Use the given zero to find all the zeros of the function, Please explain I do not understand?

Given zero: 3i

(The i is imaginary)

Function: f(x)=x³+x²+9x+9

1 Answer
Dec 4, 2016

Answer:

#{-3i, 3i, -1}#

Explanation:

The zeros, or roots, of a function #f(x)# are the solutions to the equation #f(x) = 0#. I.e. they are the values which return #0#, when entered into #f(x)#.

This problem uses two properties of roots.

  • #x_0# is a zero of a polynomial #P(x)# if and only if #(x-x_0)# is a factor of #P(x)#.

  • If #P(x)# is a polynomial with real coefficients and #z=a+bi# is a nonreal complex number which is a zero of #P(x)#, then its complex conjugate #bar(z)=a-bi# is also a zero of #P(x)#.

As #f(x) = x^3+x^2+9x+9# is a polynomial with real coefficients, and #3i = 0+3i# is a zero of #f(x)#, then the second property gives us that #0-3i=-3i# must also be a zero of #f(x)#.

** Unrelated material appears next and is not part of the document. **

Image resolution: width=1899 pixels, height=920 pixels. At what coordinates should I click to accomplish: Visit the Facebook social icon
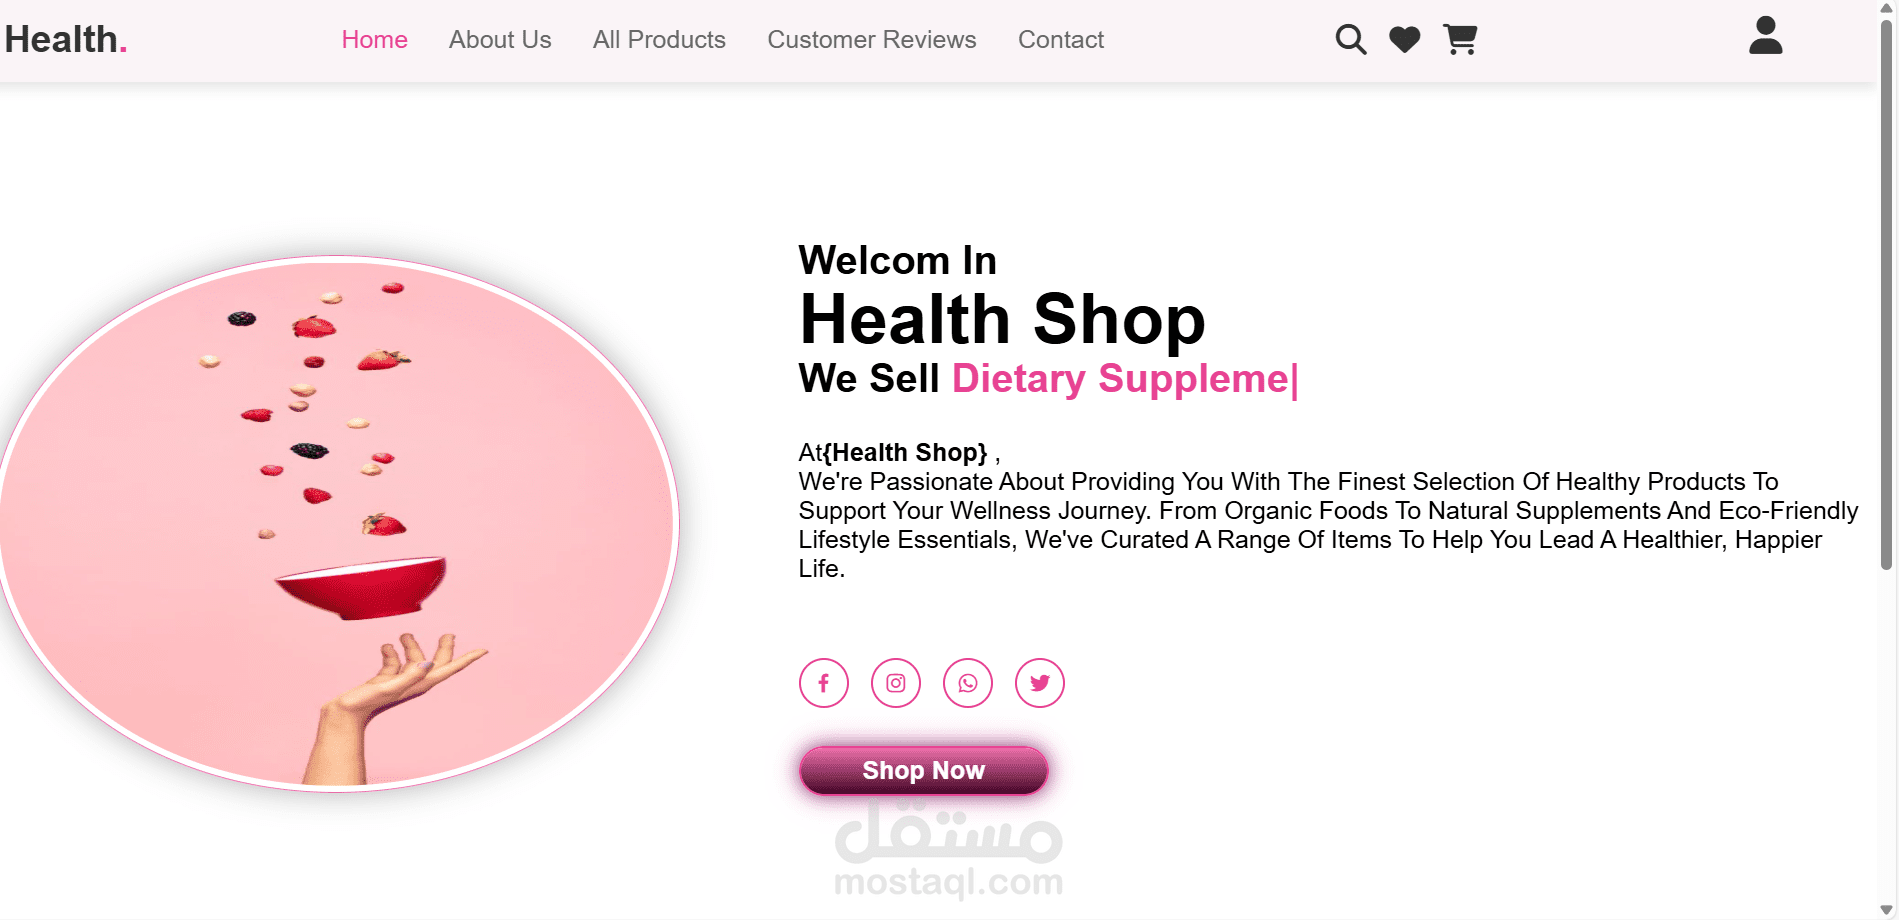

Because #3i# and #-3i# are zeros of #f(x)#, the first property gives us that #(x+3i)# and #(x-3i)# are both factors of #f(x)#. Thus their product #(x+3i)(x-3i) = x^2+9# is also a factor of #f(x)#.

As #f(x)# is a degree #3# polynomial, it must have exactly #3# zeros (with the possibility of some repeating). We have two of them, so let's let #x_0# be the third zero. Then we know #(x-x_0)# is a factor of #f(x)#, and it is indeed the last nonconstant factor, so for some nonzero #c#,

#x^3+x^2+9x+9= c(x+3i)(x-3i)(x-x_0)#

#=c(x^2+9)(x-x_0)#

#=cx^3-cx_0x^2+9cx-9cx_0#

Finally, we equate coefficients to find the unknown values. Equating the coefficients of the #x^3# terms, we have #1=c#. Equating the coefficients of the constant terms, we have #9=-9cx_0 = -9x_0#. Thus #x_0 = -1#

So, all together, #f(x)# has the zeros #{-3i, 3i, -1}#